* [BRIEF A] From the passage on designing for engagement, quote the words between "Design for engagement" and "access their devices.", inclusive.
* [BRIEF B] Write what comes next in the passage on designing for engagement, picking up after its final sentence.

* [DOCUMENT SEGMENT]
Design for engagement
Sharing
From our research studies, word-of-mouth communication and consuming viral content via Instagram or Facebook was more popular than trawling through search page results. The social aspect is extended to the physical environment where devices can sometimes be shared with more than one person, or in some cases, one mobile is used concurrently with more than one user at a time. In numerous interviews, customers talk about not using biometric authentication so that family members can access their devices.
Building empathy
To understand the layers of personalisation, privacy and security on a device, it’s worth loaning a device from your research team or just borrow a friend’s phone (if they let you!). How far do you get before you require biometric authentication or a PIN to proceed further? If you decide to wipe a personal device, what steps can you miss out from the setup, and how does that affect your experience post setup?
Offline to Online: GrabNow connecting with driver
Design for sharing
If necessary, facilitate device sharing through easy switching of accounts, and enable people to remove or hide private content after use. Allow content to be easily shared for both online and offline in-person situations. Using this approach, GrabNow allows passengers to find and connect with a nearby driver without having to pre-book and wait for a driver to arrive. This offline to online interaction also saves data and battery for the customer.
Support and tutoring
In Southeast Asia, people find troubleshooting issues from inside a help page troublesome and generally prefer human assistance, like speaking to someone through a call centre. The opportunity for face-to-face tutoring on how something works is often highly desired and is much more effective than standard onboarding flows that many apps use. From the many physical phone stores, it’s not uncommon for people to go and ask for help or get apps manually installed onto their device.
Building empathy
Apart from speaking with your customers regularly, always look through the Play and App Store reviews for common issues. Understand your customers’ problems and the jargon they use to describe what happened. If you have a customer support team, the tickets created will be a key indicator of where your customers need the most support.
Help and Feedback Design implications
Make support accessible through a variety of methods: online forms, email, and if possible, allow customers to call in. With in-app or online forms, try to use drop-downs or pre-populated quick responses to reduce typing, triage the type of support, and decrease misunderstanding when a request comes in. When a customer makes a Grab transport booking for the first time, we assist the customer through step-by-step contextual call-outs.

* [ENTRIES SUPPLIED]

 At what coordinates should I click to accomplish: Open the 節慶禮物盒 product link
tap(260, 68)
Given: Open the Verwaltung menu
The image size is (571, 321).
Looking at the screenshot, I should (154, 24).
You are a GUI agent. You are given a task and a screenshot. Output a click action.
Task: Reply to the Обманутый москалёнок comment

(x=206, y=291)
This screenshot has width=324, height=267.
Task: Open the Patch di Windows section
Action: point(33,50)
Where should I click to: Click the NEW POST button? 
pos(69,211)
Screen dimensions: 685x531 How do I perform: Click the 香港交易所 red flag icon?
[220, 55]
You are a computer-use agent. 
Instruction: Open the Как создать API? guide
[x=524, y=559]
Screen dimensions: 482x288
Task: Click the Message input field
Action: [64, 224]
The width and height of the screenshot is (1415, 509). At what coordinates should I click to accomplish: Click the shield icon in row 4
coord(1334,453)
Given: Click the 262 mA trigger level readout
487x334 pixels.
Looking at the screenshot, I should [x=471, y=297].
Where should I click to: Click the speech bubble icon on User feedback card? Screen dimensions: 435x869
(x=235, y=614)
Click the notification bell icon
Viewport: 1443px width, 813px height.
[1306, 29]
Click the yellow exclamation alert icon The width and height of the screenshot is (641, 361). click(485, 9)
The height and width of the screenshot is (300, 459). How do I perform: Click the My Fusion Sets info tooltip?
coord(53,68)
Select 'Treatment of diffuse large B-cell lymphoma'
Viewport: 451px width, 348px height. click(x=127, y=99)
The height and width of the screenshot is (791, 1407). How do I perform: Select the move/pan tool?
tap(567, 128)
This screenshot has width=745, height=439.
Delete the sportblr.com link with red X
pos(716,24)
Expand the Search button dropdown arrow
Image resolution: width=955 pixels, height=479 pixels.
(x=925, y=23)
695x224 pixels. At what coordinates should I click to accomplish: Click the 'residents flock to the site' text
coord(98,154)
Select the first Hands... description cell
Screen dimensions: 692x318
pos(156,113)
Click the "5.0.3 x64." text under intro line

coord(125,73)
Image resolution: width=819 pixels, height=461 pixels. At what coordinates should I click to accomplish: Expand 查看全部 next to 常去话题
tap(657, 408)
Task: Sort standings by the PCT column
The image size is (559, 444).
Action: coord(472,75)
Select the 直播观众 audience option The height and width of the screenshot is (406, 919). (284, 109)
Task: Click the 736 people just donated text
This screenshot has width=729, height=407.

* [RESPONSE A]
Design for engagement
Sharing
From our research studies, word-of-mouth communication and consuming viral content via Instagram or Facebook was more popular than trawling through search page results. The social aspect is extended to the physical environment where devices can sometimes be shared with more than one person, or in some cases, one mobile is used concurrently with more than one user at a time. In numerous interviews, customers talk about not using biometric authentication so that family members can access their devices.

* [RESPONSE B]
Local aesthetics
This photo was taken in Medan, Indonesia, on the day of an important wedding. It was impressive to see hundreds of handcrafted, colourful placards lining the streets for miles, but maybe more admirable that such an occasion was shared with the community and passers-by, and not only for the wedding guests.
A wedding celebration flower board in Medan, Indonesia
These types of public displays are not exclusive to weddings in Southeast Asia, vibrant colours and decorative patterns are woven into the fabric of everyday life, indicative of a jovial spirit that many people in the region possess.
Building empathy
What are some of the immediate patterns and surfaces that exist in your workspace? Looking around your immediate environment can provide an immediate assessment of visual stimuli that can influence your decisions on a day-to-day basis.
Wall space can be incredibly valuable when you can display photos from your research trip, or find online inspiration to recreate some of the visual imagery from your target markets. When speaking with your customers, ask to see mobile wallpapers, and think about how fashion could also play a role in determining an aesthetic choice. Lastly, take time out when on a research trip to explore the streets, museums, and absorb some of the local cultures.
Design to delight and surprise customers
Capture local inspiration on research trips to incorporate into visual collections that can be a source of inspiration for colour, imagery, and textures. Find opportunities in your product to delight and engage customers through appropriate images and visuals. Grab’s marketing consent experience leverages illustrative visuals to help customers understand the different categories that require their consent.
For all our markets, we work with local teams around culturally sensitive visuals and imagery to ensure our content is not offensive or portrays the wrong connotations.
My top 5 for guerrilla field research
If you don’t have enough time, stakeholder buy-in or budget to do research, getting out of the office to do your own is sometimes the only answer. Here are my top 5 things to keep in mind.
Don’t jump in. Always start with observation to capture customers’ natural behaviour.
Sanity check scripts. Your time and customers’ time is valuable; streamline your script and prepare for u-turns and potential Facebook and Instagram friend requests at the end!
Ask the right people. It’s difficult to know who wants to or has time for your 10-minute intercept. Look for individuals sitting around and not groups if possible (group feedback can be influenced by the most vocal person).
Focus on the user.Never multitask when speaking to the user. Jotting notes on an answer sheet is less distracting than using your mobile or laptop (and less dangerous in some places!). Ask permission to record audio if you want to avoid notetaking all together but this does create more work later on.
Use insights to enrich understanding. Insights are not trends and should be used in conjunction with quantitative data to validate decision making.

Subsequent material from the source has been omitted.